─── Listing ───

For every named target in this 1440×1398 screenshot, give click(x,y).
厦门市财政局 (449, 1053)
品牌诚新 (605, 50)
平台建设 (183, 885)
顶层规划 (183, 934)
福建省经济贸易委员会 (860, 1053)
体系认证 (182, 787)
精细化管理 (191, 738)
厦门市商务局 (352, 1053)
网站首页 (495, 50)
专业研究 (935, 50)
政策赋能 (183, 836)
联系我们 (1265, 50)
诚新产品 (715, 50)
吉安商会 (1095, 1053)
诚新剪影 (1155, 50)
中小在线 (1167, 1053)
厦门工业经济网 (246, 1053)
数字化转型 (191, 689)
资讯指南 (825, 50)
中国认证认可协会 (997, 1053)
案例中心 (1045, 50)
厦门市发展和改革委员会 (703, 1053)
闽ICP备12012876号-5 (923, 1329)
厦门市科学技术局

───
─── Listing ───

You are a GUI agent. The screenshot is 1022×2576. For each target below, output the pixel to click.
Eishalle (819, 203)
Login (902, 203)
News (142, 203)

───

* _The task_
Could you write out the entries from the line containing "For every named" down to the line containing "政策赋能 (183, 836)", both ends included, with every answer coordinate offset by 120? Give only those lines.

* _Complete answer_
For every named target in this 1440×1398 screenshot, give click(x,y).
厦门市财政局 (569, 1173)
品牌诚新 (725, 170)
平台建设 (303, 1005)
顶层规划 (303, 1054)
福建省经济贸易委员会 (980, 1173)
体系认证 (302, 907)
精细化管理 (311, 858)
厦门市商务局 (472, 1173)
网站首页 (615, 170)
专业研究 (1055, 170)
政策赋能 (303, 956)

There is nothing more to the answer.